Sports betting pools, such as MajorWager's annual Bowl Contest, are popular for their low relative cost and large "jackpot" prizes. The importance of luck in pool contests means that even casual sports fans with limited knowledge feel that they have a reasonable shot of winning. While March Madness causes the most sports pool activity with the ever-popular "brackets" contests, weekly NFL pick 'em pools are also common.
Maximizing the chances of winning a pool involves more than just trying to make the correct picks for each game. It also pays to "go against the crowd" by incorporating strategies that will separate you from as many competing entries as possible. The goal in a pool is not necessarily to get the highest score, just to end up with more points than your opponents. If you were attempting to score the most points, your best strategy would be to pick all favorites. This results in the highest expected score, but would fail to separate you from your competitors since favorites tend to attract a disproportional amount of picks in sports pools.
Imagine a weekly NFL "pick 'em" pool, where the goal is to pick the most winning teams each week, regardless of point spread. This week's Monday Night Football game had the Panthers favored by 3 over the Bucs, giving the Panthers about a 60% chance of winning outright. If you are aiming for the highest score, you should obviously pick the Bucs. However, if you knew that 18 of the other 19 players in your pool picked the Bucs, it would make much more sense for you to pick the Panthers.

> **Data**
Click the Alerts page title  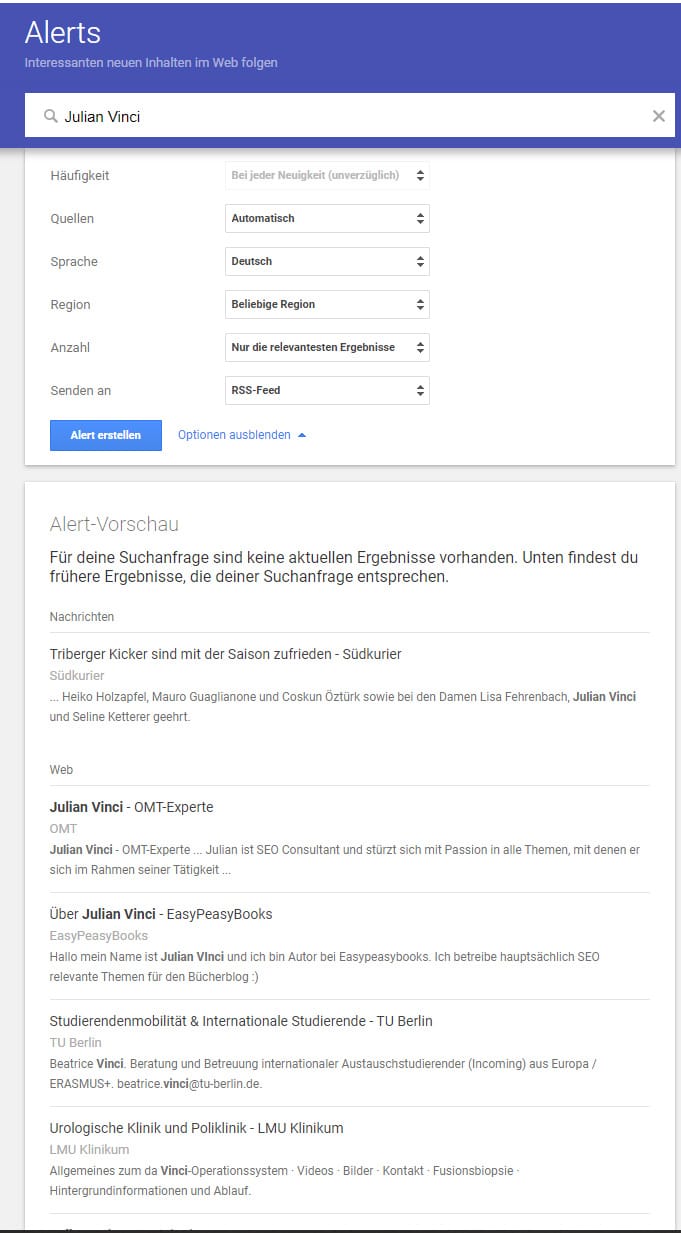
...
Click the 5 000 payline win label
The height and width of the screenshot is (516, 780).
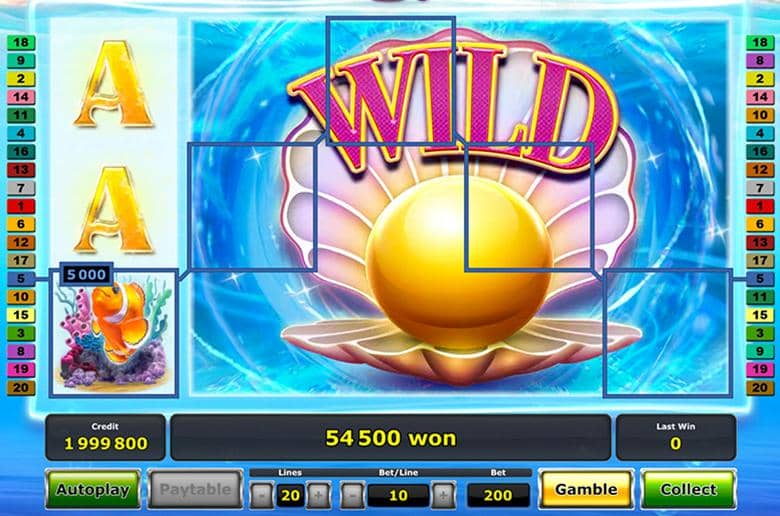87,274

> **Jobs**
#1 According to the sports pool text, what causes the most sports pool activity?
#2 Please update the sports pool text, everything from "Sports betting pools, such" down to "are also common.", replacing "casual sports fans" with "occasional sports fans".
The material isn't needed here.

> **Solutions for each task**
#1 March Madness

#2
Sports betting pools, such as MajorWager's annual Bowl Contest, are popular for their low relative cost and large "jackpot" prizes. The importance of luck in pool contests means that even occasional sports fans with limited knowledge feel that they have a reasonable shot of winning. While March Madness causes the most sports pool activity with the ever-popular "brackets" contests, weekly NFL pick 'em pools are also common.